French Wine Could Face 100% Tariffs As Trump Confronts France Over Tech Taxes

Posted: Dec 03, 2019

A report by the Office of the United States Trade Representative renewed a conflict between the countries, which had negotiated a temporary truce in August.

WASHINGTON — The Trump administration said on Monday that a new French tax that hit American technology companies discriminated against the United States, a declaration that could lead to retaliatory tariffs as high as 100 percent on French wines.

It could also jeopardize international efforts to negotiate a truce on so-called digital taxes.
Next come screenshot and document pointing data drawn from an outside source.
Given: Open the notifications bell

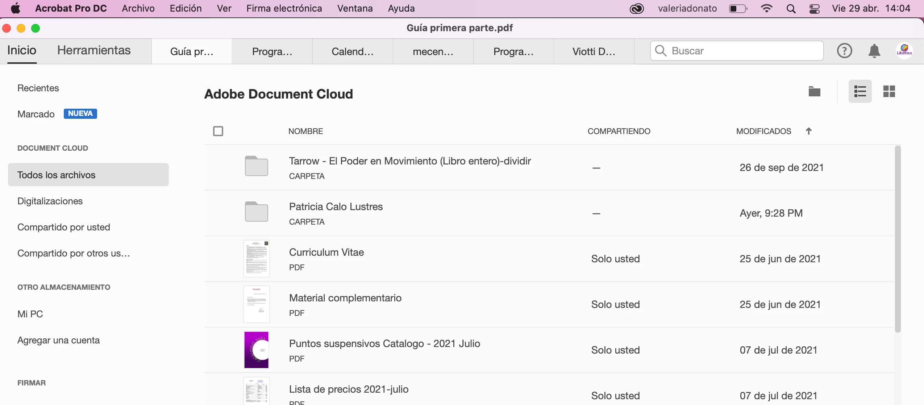Looking at the screenshot, I should [x=874, y=51].
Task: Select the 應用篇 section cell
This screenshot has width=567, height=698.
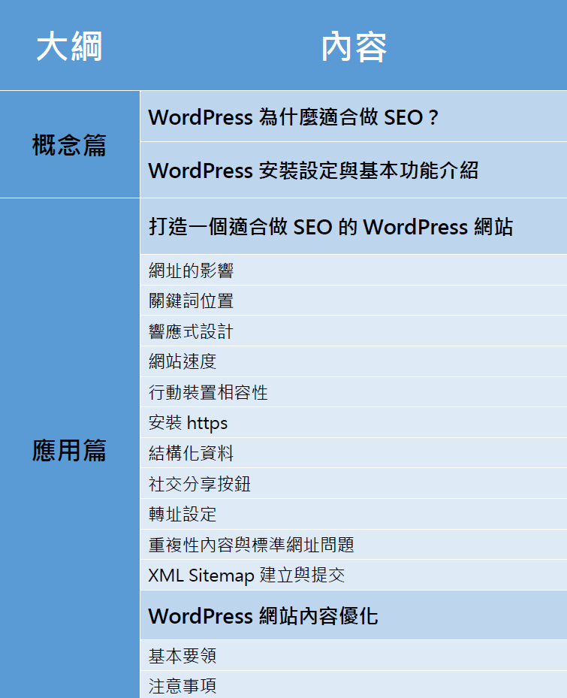Action: (69, 450)
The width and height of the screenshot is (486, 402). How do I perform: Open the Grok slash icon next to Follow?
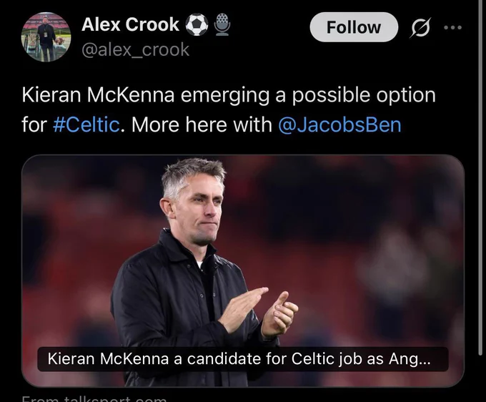click(x=420, y=28)
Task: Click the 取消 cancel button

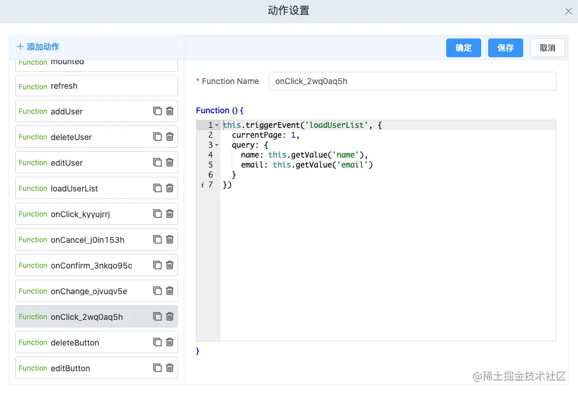Action: [x=547, y=48]
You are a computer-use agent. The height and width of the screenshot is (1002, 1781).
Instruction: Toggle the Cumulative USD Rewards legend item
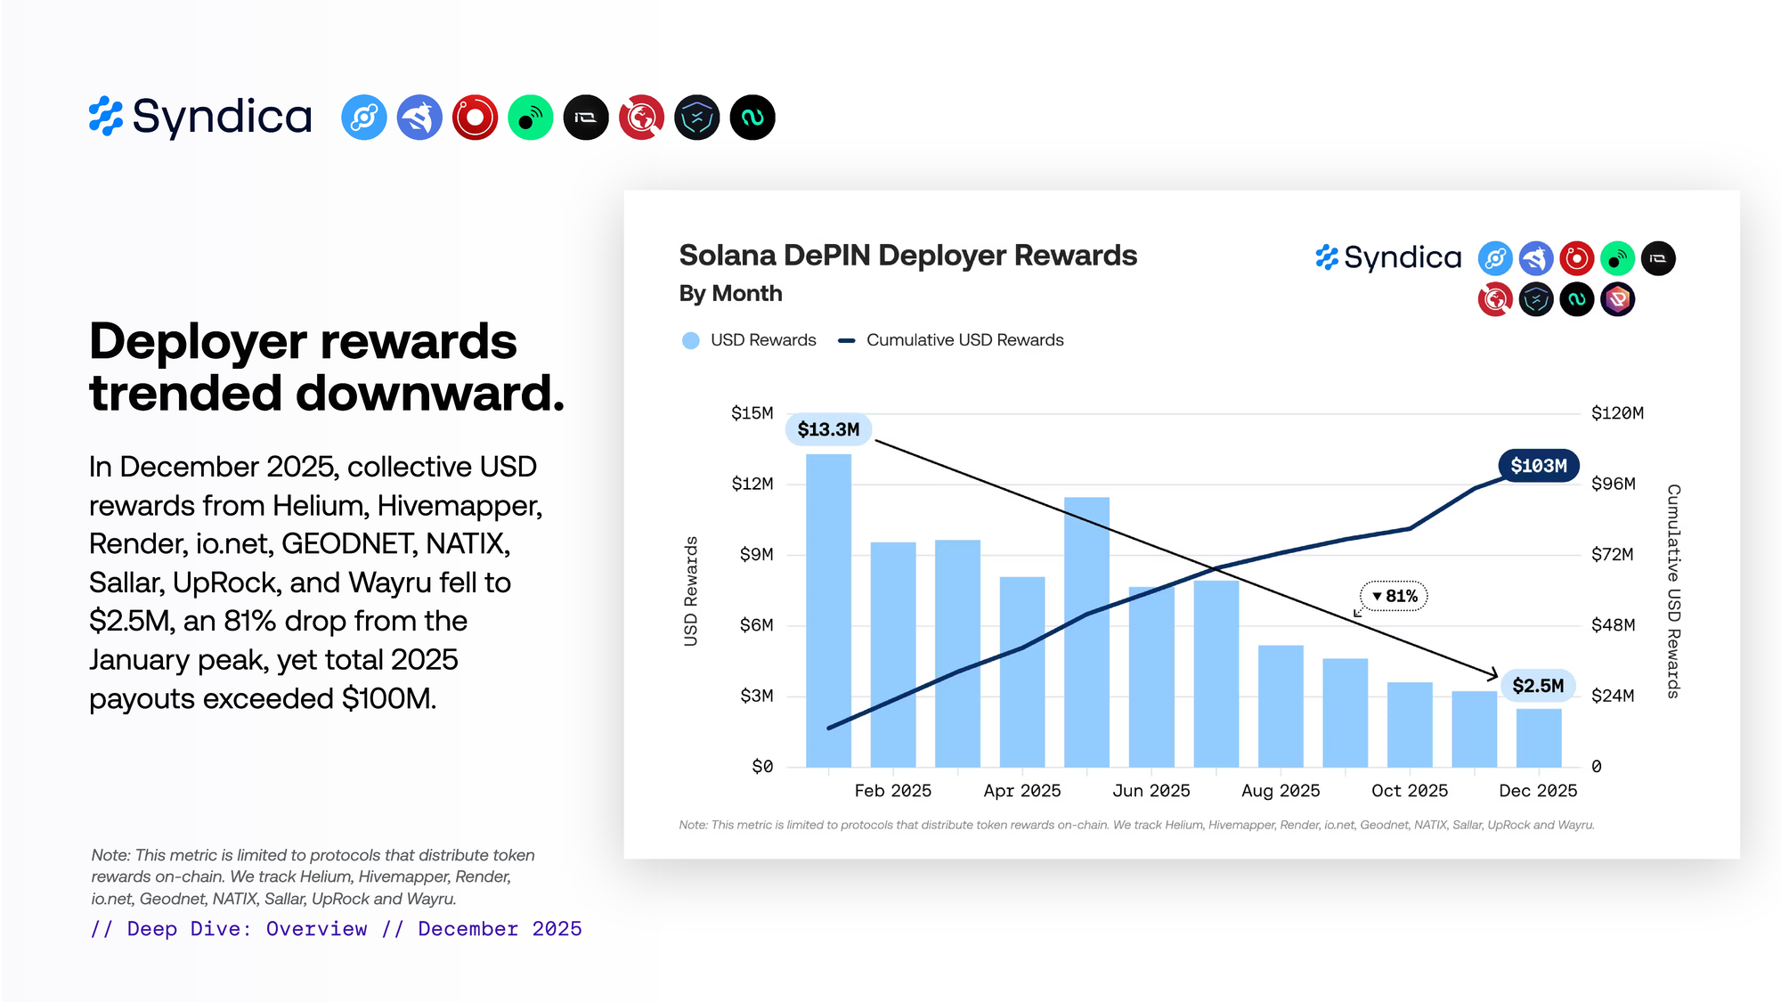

The announcement from the Office of the United States Trade Representative ended a monthslong investigation into the French tax, which hits companies like Facebook and Google even though they have little physical presence in France. The investigation concluded that the tax “discriminates against U.S. companies, is inconsistent with prevailing principles of international tax policy and is unusually burdensome for affected U.S. companies.”
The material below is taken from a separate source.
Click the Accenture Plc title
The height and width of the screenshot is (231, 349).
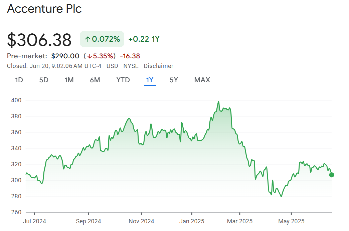pyautogui.click(x=44, y=9)
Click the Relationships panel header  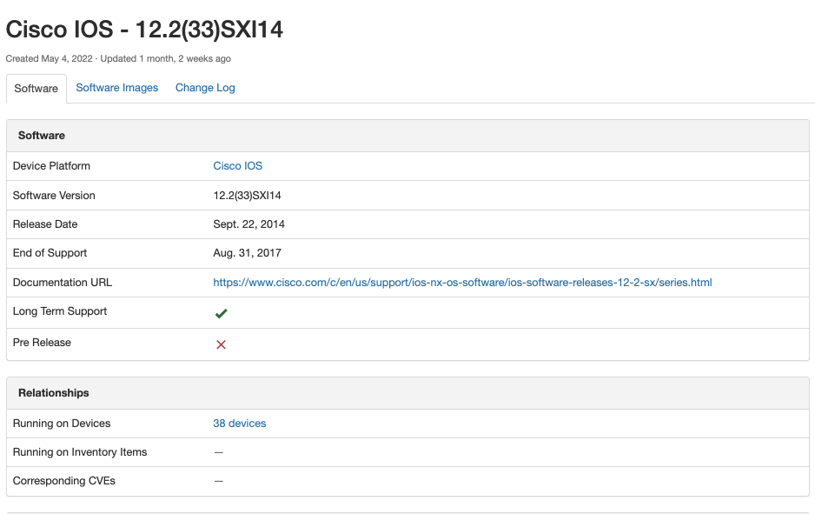tap(54, 393)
It recommended tariffs as high as 100 percent on certain French imports valued at $2.4 billion, including cheese, wine and handbags.
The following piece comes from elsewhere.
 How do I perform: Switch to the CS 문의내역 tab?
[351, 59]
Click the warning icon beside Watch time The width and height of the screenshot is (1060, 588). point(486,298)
President Trump, in London on Tuesday for a NATO summit meeting, said the finding was justified. “They’re starting to tax other people’s products,” he said. “So therefore we go and tax them.”

Later in the day, Mr. Trump sounded more conciliatory. “We have a minor dispute. I think we will probably be able to work it out,” he said.

He elaborated later, referencing French President Emmanuel Macron. “The tech companies you’re talking about are not my favorite people because they aren’t exactly for me, but that’s O.K.,” he said. “They’re American companies. We want to tax American companies. That’s important. We want to tax them, not somebody else.”

He then referenced the 25 percent tariffs already levied on European export, “we taxed wine and have other taxes scheduled. We would rather not do that. It will either work out, or we’ll work out some mutually beneficial tax. And the tax will be substantial.”

France’s economy and finance minister, Bruno Le Maire, on Tuesday denounced the tariff threat as “unacceptable” and said that Europe would come ahead with a “strong response,” without elaborating on possible retaliatory measures.

“This is not the sort of behavior we expect from the United States toward one of its main allies, France, and toward Europe in general,” Mr. Le Maire said in an interview with Radio Classique.